Because Mounjaro acts on two hormone pathways, some clinicians expected it to cause worse GI problems. That hasn’t played out consistently. Some patients who switched from semaglutide to tirzepatide actually reported fewer side effects after the change. The pattern that holds true for both drugs: side effects are more likely at higher doses and when the dose is increased too quickly. Starting low and titrating gradually is the single biggest factor in tolerability, regardless of which medication you’re on.
Serious Warnings They Share
Both Mounjaro and Ozempic carry the same FDA boxed warning, the most serious type. In rodent studies, drugs in this class caused an increase in medullary thyroid cancer. Neither drug should be used by anyone with a personal or family history of that specific cancer or a condition called multiple endocrine neoplasia type 2. A recent analysis from Mayo Clinic researchers suggests the link in humans may reflect detection bias rather than true causation, meaning people on these drugs get more thyroid screening, which catches more cancers that were already there. But until that’s settled definitively, the warning remains on both labels.
Both drugs also warn against use in people with a history of pancreatitis, and both list gallbladder problems as a potential risk. These warnings are identical across the two medications.
Kidney Risk
Neither Mounjaro nor Ozempic is directly toxic to the kidneys, but both can cause kidney injury indirectly. When nausea and vomiting are severe enough to cause dehydration, that fluid loss can stress the kidneys. A pharmacovigilance study published in Frontiers in Endocrinology found that semaglutide was associated with a signal for acute kidney injury in post-marketing data, with 244 reported cases showing a modest but real statistical association. The same pattern has been documented with other drugs in this class. The risk is highest when these medications are combined with blood pressure drugs that also affect kidney function.

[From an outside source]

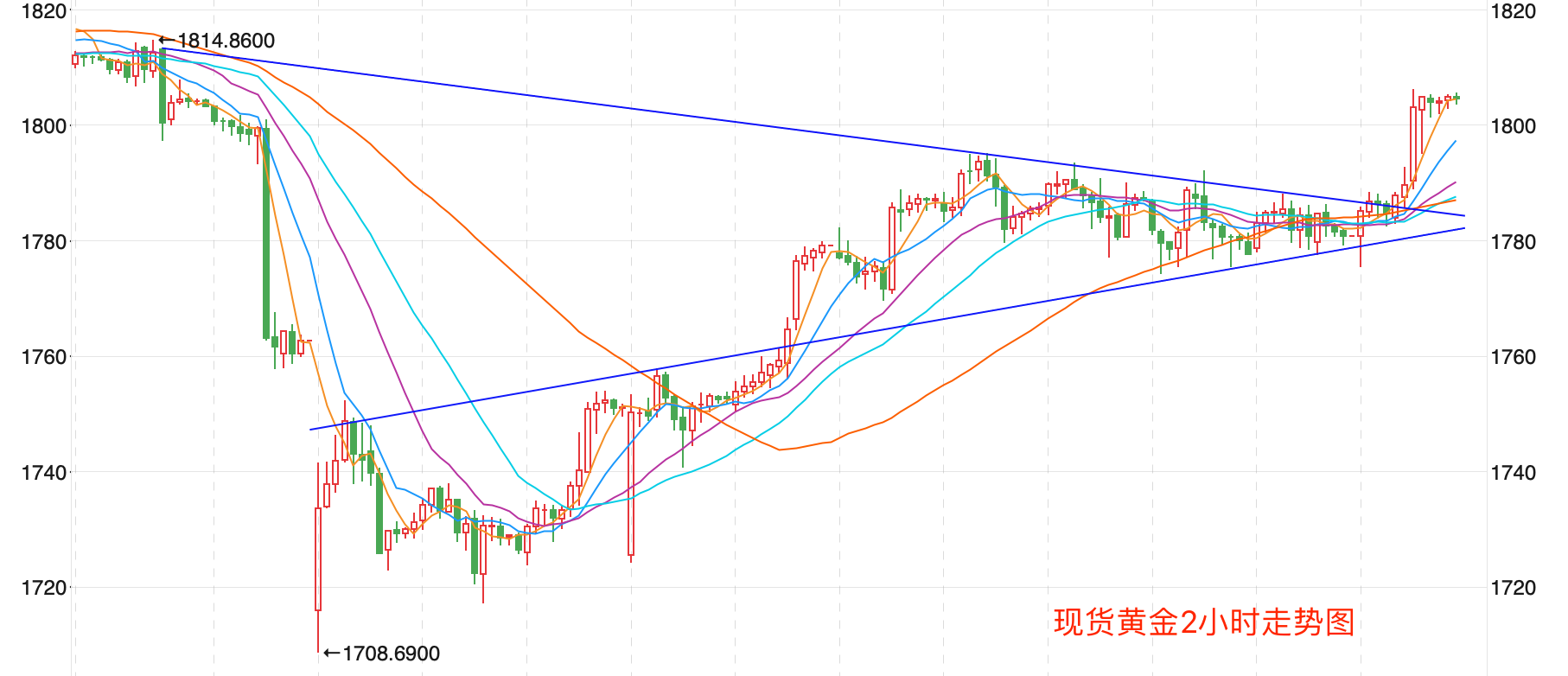Click the 1800 label on left axis

tap(45, 126)
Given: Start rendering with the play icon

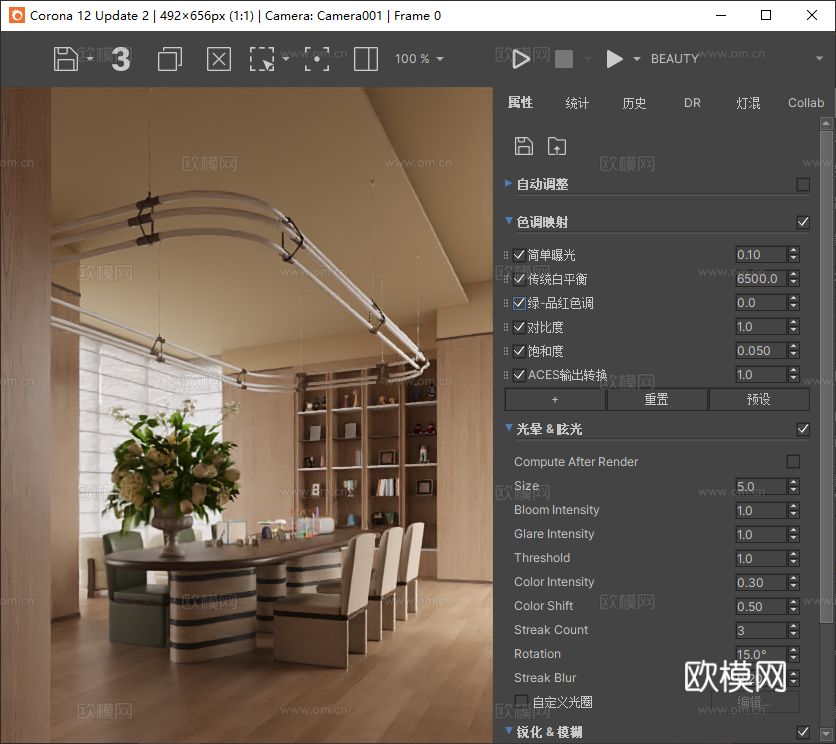Looking at the screenshot, I should pyautogui.click(x=521, y=58).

In practice, this means staying well-hydrated matters on either drug, especially during the first weeks or after a dose increase when nausea tends to peak.
One Safety Difference: Oral Contraceptives
Mounjaro has a specific interaction that Ozempic does not. Because tirzepatide slows stomach emptying, it can reduce how well your body absorbs oral hormonal contraceptives, particularly birth control pills. The effect is strongest after the first injection and after each dose increase. Mounjaro’s prescribing information advises switching to a non-oral contraceptive method or adding a barrier method like condoms for four weeks after starting the drug and four weeks after every dose escalation. This warning does not appear on Ozempic’s label, making it a practical safety consideration for anyone relying on the pill.

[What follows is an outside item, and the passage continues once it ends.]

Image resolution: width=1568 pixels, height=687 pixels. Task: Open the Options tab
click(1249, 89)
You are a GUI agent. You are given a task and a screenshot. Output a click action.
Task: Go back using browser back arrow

How Many People Quit Due to Side Effects
Across clinical trials for both drugs, somewhere between 6% and 13.5% of participants stopped treatment because of side effects. That range applies to both medications, and neither consistently shows a higher dropout rate than the other. Most people who discontinue do so because of persistent GI symptoms that don’t improve with time or dose adjustments.
For the majority of users, side effects are mild to moderate and tend to settle within the first few weeks at each dose level. The GI symptoms are usually worst during the titration period and improve once you’ve been stable on a dose for a while.
Which One Is Right for You
If you’re choosing between Mounjaro and Ozempic purely on safety, the honest answer is that they’re more alike than different. They share the same class of side effects, the same boxed warning, and similar discontinuation rates. The one concrete difference is Mounjaro’s interaction with oral birth control, which matters if that applies to you.
What actually determines which drug feels “safer” in your daily life is how your individual body reacts. Some people tolerate one noticeably better than the other, and there’s no reliable way to predict that in advance. Starting at the lowest dose and increasing slowly gives you the best chance of a smooth experience with either option.